Opéra national de Paris
HAMLET

Al suo fianco straordinaria la prova dell’ Ophélie di Lisette Oropesa, come ogni volta che affronta il repertorio francese: di notevole rilievo (malgrado fosse vestita da un “nemico”) e da brava artista s’impegnava a fare con risolutezza tutte le scemenze ideate per lei dal regista. Cantava stupendamente non solo la scena della pazzia ma anche la prima aria, i duetti e i concertati anch’essa, e a sipario alzato era colei che otteneva l’applauso più lungo e strepitoso. Qui, non per fare raffronti oziosi e ridicoli, vorrei dedicare un ricordo grato ed emozionato all’immensa Dessay che ho avuto la fortuna di vedere due volte in questo ruolo a Parigi e Londra

Eve-Maud Hubeaux trova nella regina Gertrude quello che è senza forse il ruolo che più si addice alla sua vocalità e la sua grande padronanza scenica. L’avevo già vista a Barcellona e solo mi è sembrata un po’ esagerata l’emissione delle note più gravi, che il mezzosoprano possiede naturali.

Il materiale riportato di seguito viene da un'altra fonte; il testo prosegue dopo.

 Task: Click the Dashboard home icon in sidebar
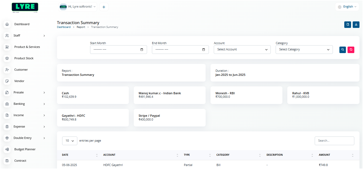7,24
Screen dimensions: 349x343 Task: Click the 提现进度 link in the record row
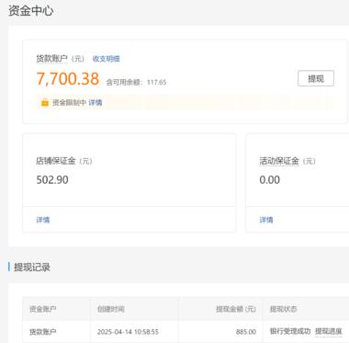click(329, 331)
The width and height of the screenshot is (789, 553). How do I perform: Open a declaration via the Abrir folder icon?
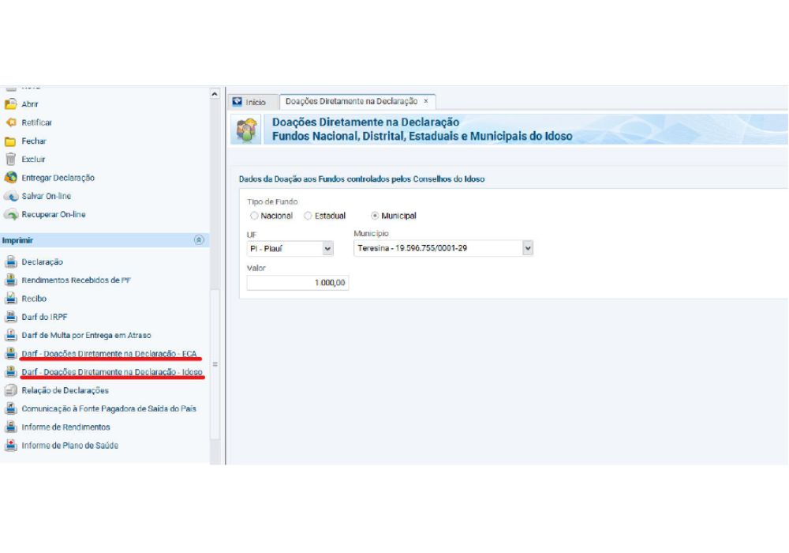10,103
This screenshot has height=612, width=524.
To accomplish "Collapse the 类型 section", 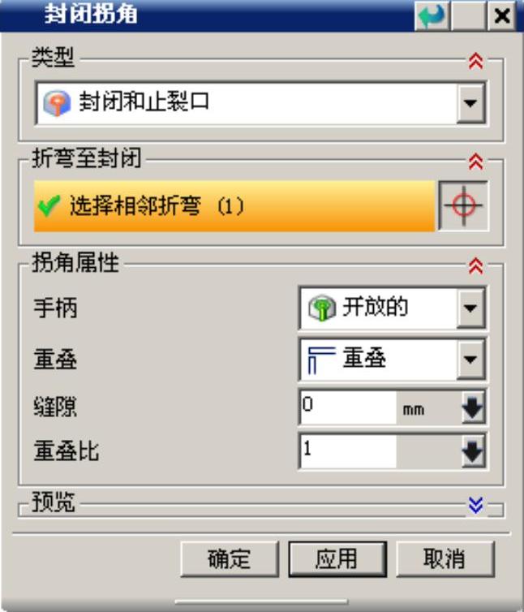I will click(475, 61).
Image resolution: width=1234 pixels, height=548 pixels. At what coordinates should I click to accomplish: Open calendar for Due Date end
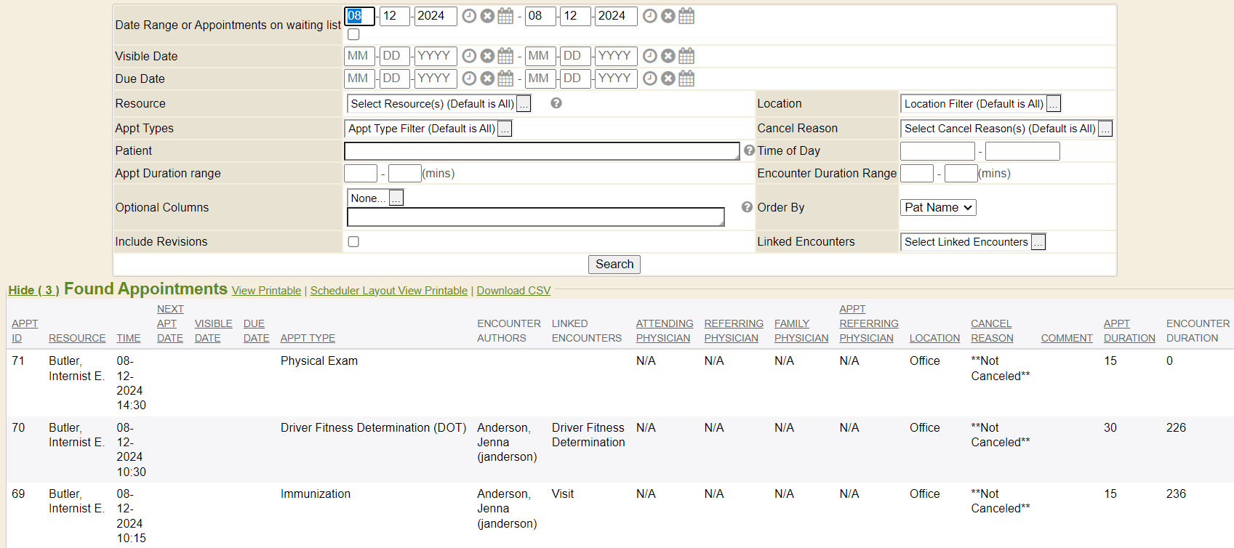[686, 78]
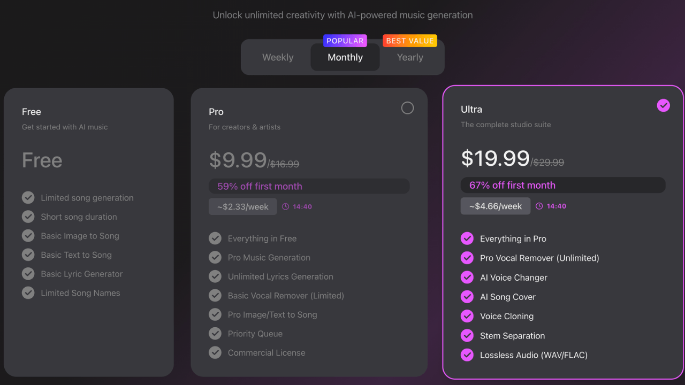685x385 pixels.
Task: Click the checkmark icon beside Voice Cloning
Action: tap(467, 316)
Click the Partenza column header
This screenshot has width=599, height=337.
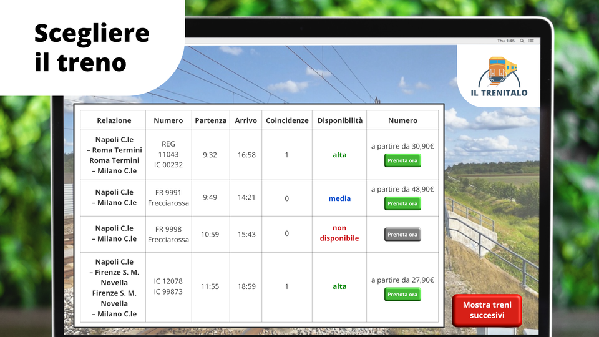(x=210, y=120)
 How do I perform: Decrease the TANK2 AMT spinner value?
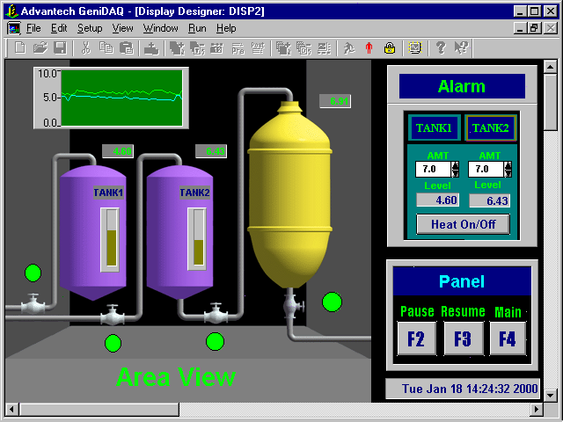[x=508, y=172]
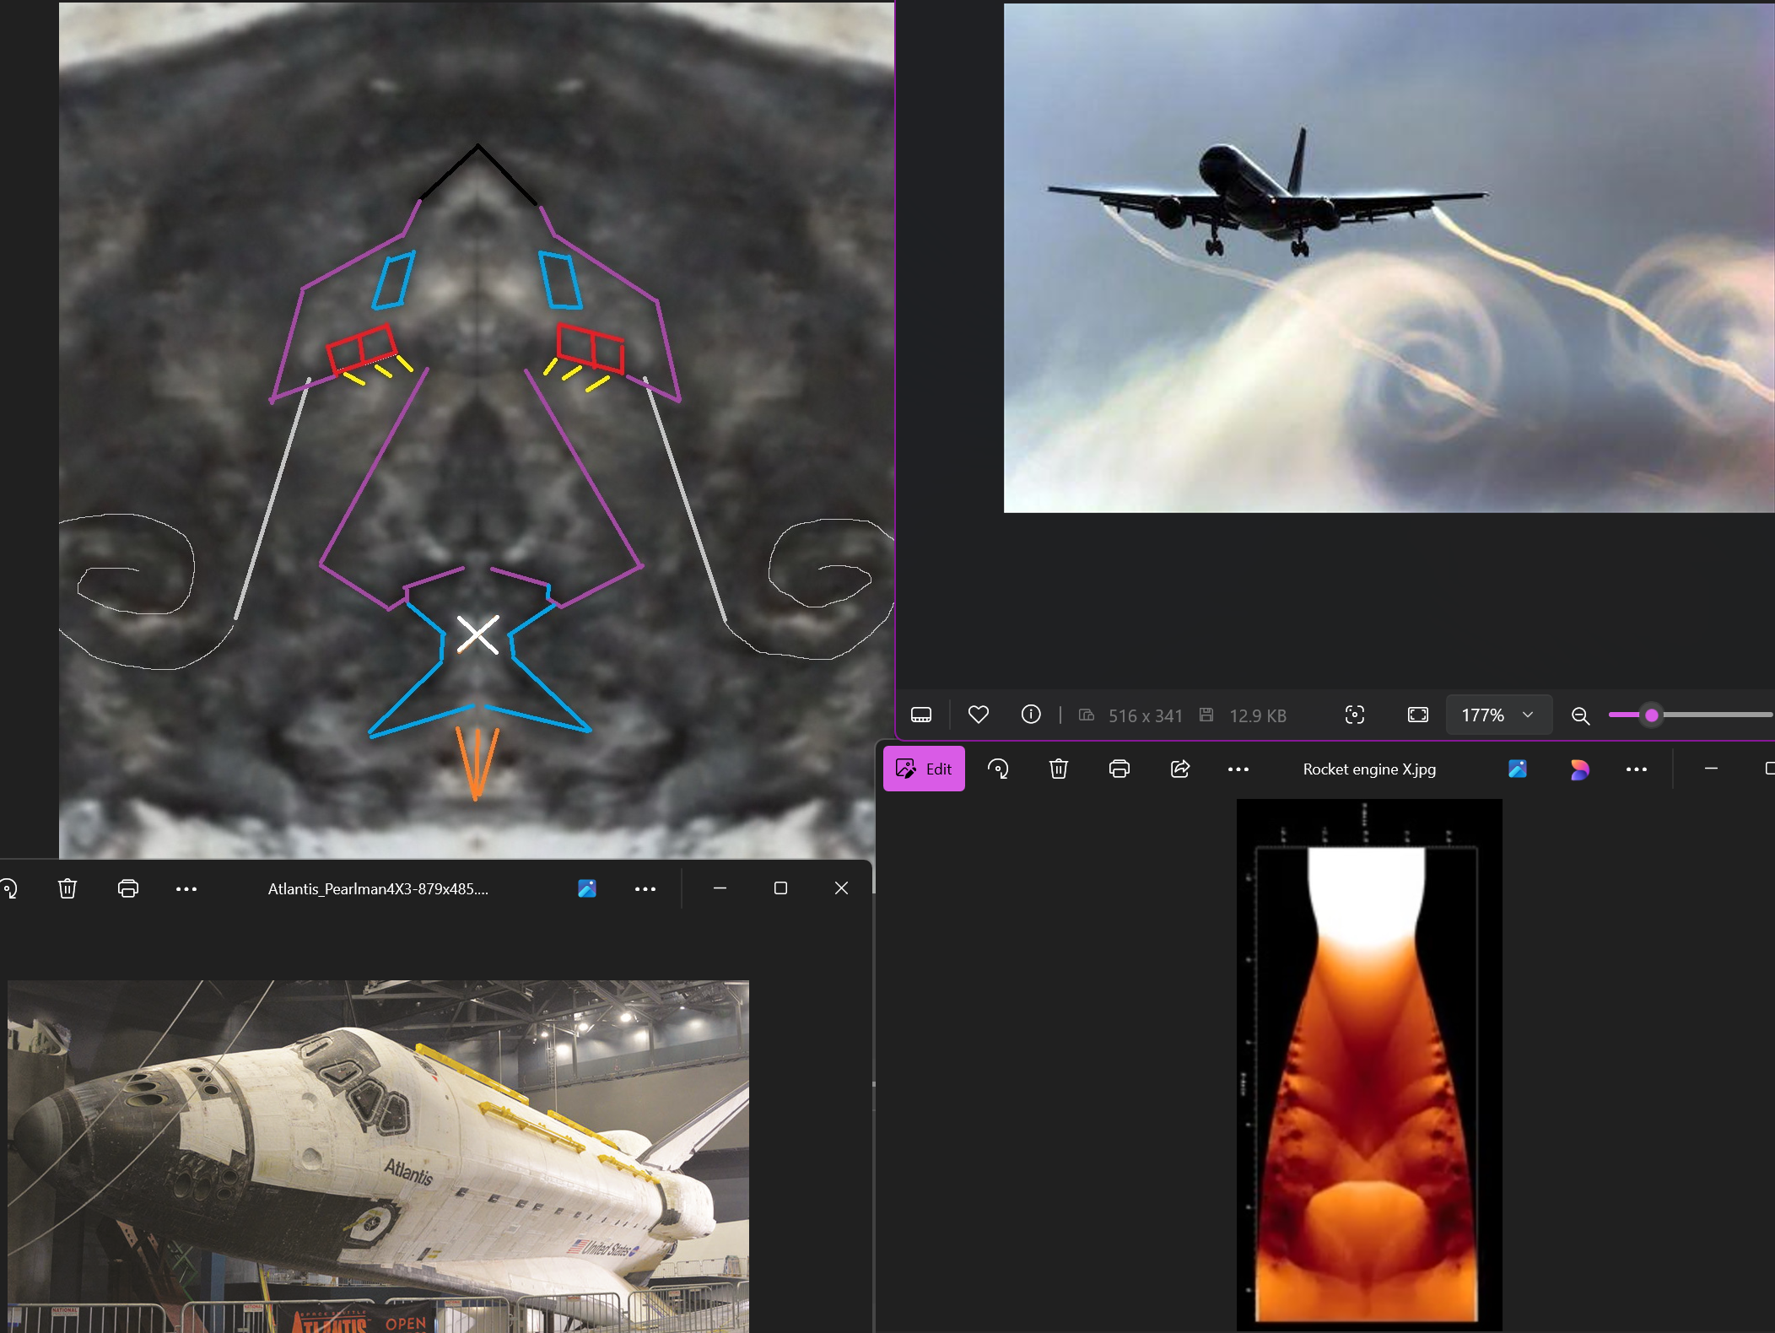
Task: Toggle the favorite heart icon
Action: click(979, 715)
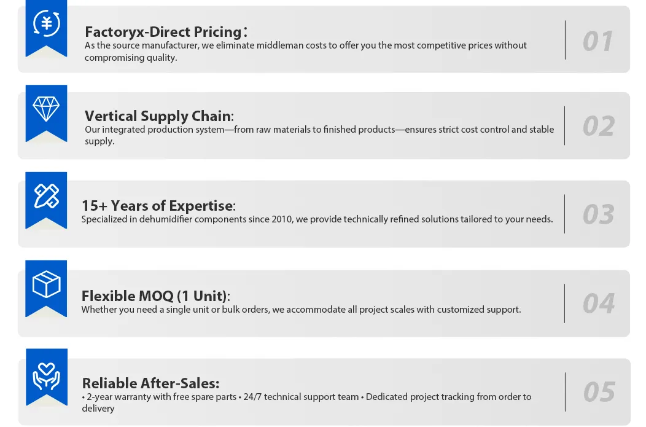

Bene, anche se mi aspettavo di più da lui, il re colpevole, Claudius, incarnato da Jean Teitgen: i mezzi vocali sono doviziosi ma forse la regia non l’aiutava e il personaggio risultava opaco.

Il Laerte di Julien Behr confermava la buona impressione di anteriori prestazioni. Peccato che dopo il suo arioso e qualche frase non abbia molto da fare. Sempre meglio che il poco che Thomas lasciava a Polonius, qui Philippe Rouillon, un veterano che ricordo in migliori e più importanti ruoli a Liegi.

Buono lo spettro di Clive Bayley, pure se conciato nel modo di cui abbiamo detto. Nei ruoli più piccoli si facevano onore il noto Frédéric Caton (Horatio) e i giovani Julien Henric (Marcellus) e in particolare i due becchini, Alejandro Baliñas Vieites e Maclej Kwasnikowski. Molto pubblico sebbene alla prima non fosse tutto esaurito.